Pixel coordinate grounding data:

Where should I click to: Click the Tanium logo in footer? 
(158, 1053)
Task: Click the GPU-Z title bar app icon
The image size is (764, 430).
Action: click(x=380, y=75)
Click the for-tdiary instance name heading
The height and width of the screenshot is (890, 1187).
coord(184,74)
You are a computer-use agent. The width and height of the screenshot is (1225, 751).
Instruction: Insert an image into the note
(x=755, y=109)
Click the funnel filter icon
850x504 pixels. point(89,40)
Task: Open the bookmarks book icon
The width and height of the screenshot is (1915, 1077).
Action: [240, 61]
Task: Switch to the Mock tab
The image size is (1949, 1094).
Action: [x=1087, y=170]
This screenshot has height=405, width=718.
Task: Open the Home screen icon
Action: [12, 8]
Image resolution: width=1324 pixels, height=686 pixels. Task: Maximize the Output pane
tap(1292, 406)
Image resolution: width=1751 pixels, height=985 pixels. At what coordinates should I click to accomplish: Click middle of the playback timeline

## What to work on
From the line containing "Instruction: Insert an image into the note" down to the last line of the data above, copy every line exactly; leave out all other lines.

## Your response
Instruction: Insert an image into the note
(x=755, y=109)
Click the funnel filter icon
850x504 pixels. point(89,40)
Task: Open the bookmarks book icon
The width and height of the screenshot is (1915, 1077).
Action: [240, 61]
Task: Switch to the Mock tab
The image size is (1949, 1094).
Action: [x=1087, y=170]
This screenshot has height=405, width=718.
Task: Open the Home screen icon
Action: [12, 8]
Image resolution: width=1324 pixels, height=686 pixels. Task: Maximize the Output pane
tap(1292, 406)
Image resolution: width=1751 pixels, height=985 pixels. At what coordinates should I click to accomplish: Click middle of the playback timeline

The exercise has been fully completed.